[Records for processing start]

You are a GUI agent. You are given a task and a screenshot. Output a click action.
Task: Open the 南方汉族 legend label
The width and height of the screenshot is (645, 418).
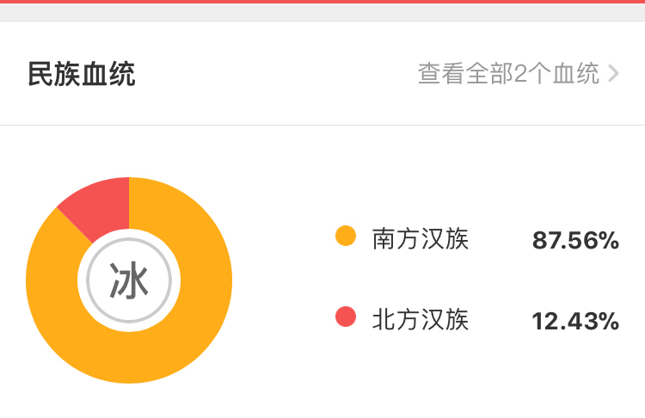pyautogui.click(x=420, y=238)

[Records for processing end]
[Records for processing start]

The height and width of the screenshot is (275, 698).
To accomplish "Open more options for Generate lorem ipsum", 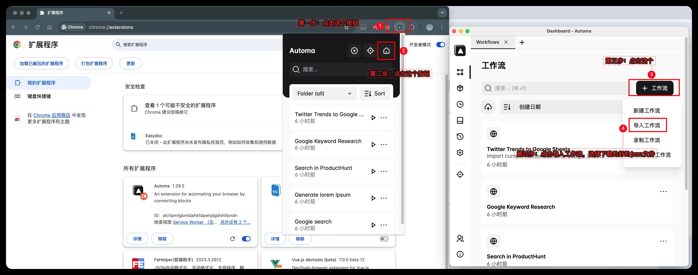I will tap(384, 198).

[Records for processing end]

* **What you need to do**
Substitute "legend entry" for "legend label" in the stretch of the listing from the line containing "You are a GUI" through the line containing "pyautogui.click(x=420, y=238)". Write out only those lines, leave everything else unchanged, and omit the pictures.

* **Full solution**
You are a GUI agent. You are given a task and a screenshot. Output a click action.
Task: Open the 南方汉族 legend entry
The width and height of the screenshot is (645, 418).
pyautogui.click(x=420, y=238)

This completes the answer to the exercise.